State-run IndianOil (IOC) and Bharat Petroleum Corporation Ltd (BPCL) are planning to bid for Shell India's retail outlets.
Shell India, the domestic arm of Royal Dutch Shell Plc, had offered for sale 20 of its 80 operational retail outlets and around 20 sites acquired earlier for setting up such outlets. The only foreign petro retailer in the country, it has approached oil marketing companies, public and private, regarding this.
It is proceeding with these plans despite the recent deregulation of petrol prices. However, it plans to expand in other domestic markets.
IOC Chairman and Managing Director B M Bansal said his company would like to take over outlets that had good location and sale volume. "Shell approached IndianOil and we have given bids for some of the outlets," he said.

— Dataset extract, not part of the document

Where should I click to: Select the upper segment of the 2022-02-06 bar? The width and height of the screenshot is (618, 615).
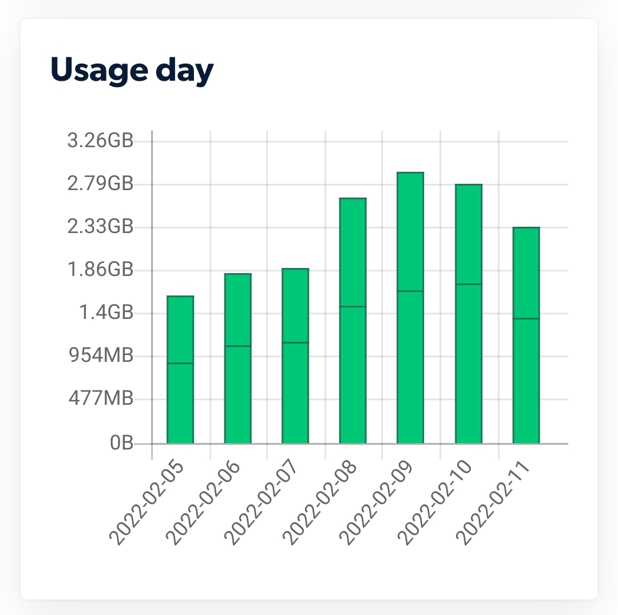(238, 310)
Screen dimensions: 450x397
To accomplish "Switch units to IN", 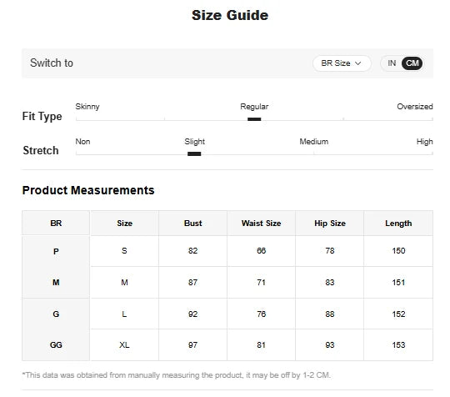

IOC is the biggest fuel retailer. Bansal said it took Rs 15-20 lakh to set up a low-cost rural outlet, while one in urban areas could cost anywhere between Rs 1 crore and Rs 4 crore.
"Putting up retail outlets in urban areas is difficult because land is a big constraint. Taking over an established retail outlet makes business sense," he added.
An executive from BPCL said the company was in discussions with Shell.
Post the deregulation of petrol prices last month, private retailers - Essar Oil and Reliance Industries are the others - were said to be ramping up their roll out of petrol pumps. A Shell official had welcomed the decision, terming it positive for the company in the retailing business.
Last year, Shell - present across Bangalore, Hyderabad and Chennai and parts of Gujarat and Maharashtra - shut some outlets, owing to mounting losses in fuel retailing. The Shell properties on offer include a combination of vacant lands and petrol stations across various cities. "We are, however, constantly reviewing our retail strategy and would continue to build a desired network of retail chains. While we are selling in some areas, we are also acquiring in other regions to scale up," Deepak Mukarji, group communications head for Shell India, had told Business Standard earlier.
A senior executive in a private retailing company said the valuation was too high for them. "We did the due diligence and found some fuel retail outlets and some prospective sites between 1.5 and 2 acres too expensive for us," he said.
Hindustan Petroleum Corporation does not find the Shell offer attractive. A senior executive told Business Standard it did not find Shell's offer attractive, as the valuations of the retail outlets and assets attached to these facilities were relatively high.